La donation de Charlemagne n’est guère moins suspecte, puisque ni Andelme, ni Aimoin, ni même Éginhard, secrétaire de ce monarque, n’en parlent pas. Éginhard fait un détail très-circonstancié des legs pieux que laissa Charlemagne par son testament à toutes les églises de son royaume. « On sait, dit-il, qu’il y a vingt et une villes métropolitaines dans les États de l’empereur. » Il met Rome la première, et Ravenne la seconde. N’est-il pas certain, par cet énoncé, que Rome et Ravenne n’appartenaient point aux papes ?

II.

Quel fut précisément le pouvoir de Charlemagne dans Rome ? C’est sur quoi on a tant écrit qu’on l’ignore. Y laissa-t-il un gouverneur ? Imposait-il des tributs ? Gouvernait-il Rome comme l’impératrice[1] reine de Hongrie gouverne Milan et Rruxelles ? C’est de quoi il ne reste aucun vestige.

III.

Je regarde Rome, depuis le temps de l’empereur Léon l’Isaurien, comme une ville libre, protégée par les Francs, ensuite par les Germains, qui se gouverna tant qu’elle put en république, plutôt sous le patronage que sous la puissance des empereurs ; dans laquelle le souverain pontife eut toujours le premier crédit, et qui enfin a été entièrement soumise aux papes.

IV.

Les prêtres ne se mariaient pas dans ce temps-là : je le veux croire. Tous les canons leur défendent le mariage. On craignit que les gros bénéfices ne devinssent héréditaires. Et les curés (surtout les curés de campagne), qui consument leurs jours dans les travaux pénibles, furent privés de cette consolation.

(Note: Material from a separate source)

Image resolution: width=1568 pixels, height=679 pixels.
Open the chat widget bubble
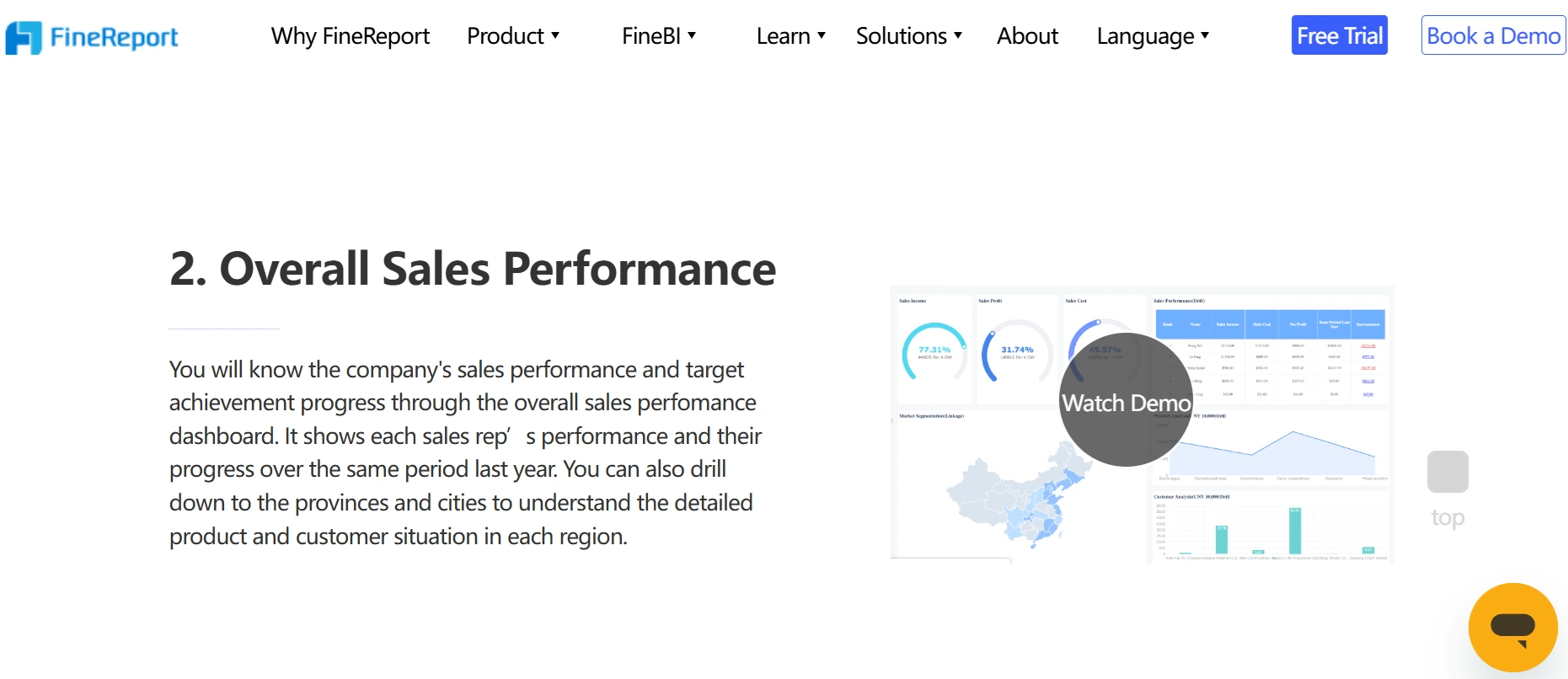pyautogui.click(x=1512, y=627)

L’État y perdit de bons citoyens : on ne voit guère de meilleure éducation que celle des enfants des pasteurs en Angleterre, en Allemagne, en Suède, en Danemark, en Hollande. Des vues supérieures ont astreint l’Église romaine à des lois plus austères. Mais d’où vient qu’il est dit que le chantre de Saint-Jean de Latran et son fils étaient dans Rome à la tête d’un parti, du temps du pape Étienne III ? D’où vient que le pape Formose était fils d’un prêtre ? D’où vient qu’Étienne VII, Jean XV, étaient fils d’un prêtre ? Rien ne nous apprend que leurs pères avaient quitté ou perdu leurs femmes avant d’entrer dans les ordres.

  1. Marie-Thérèse, femme de l’empereur François Ier.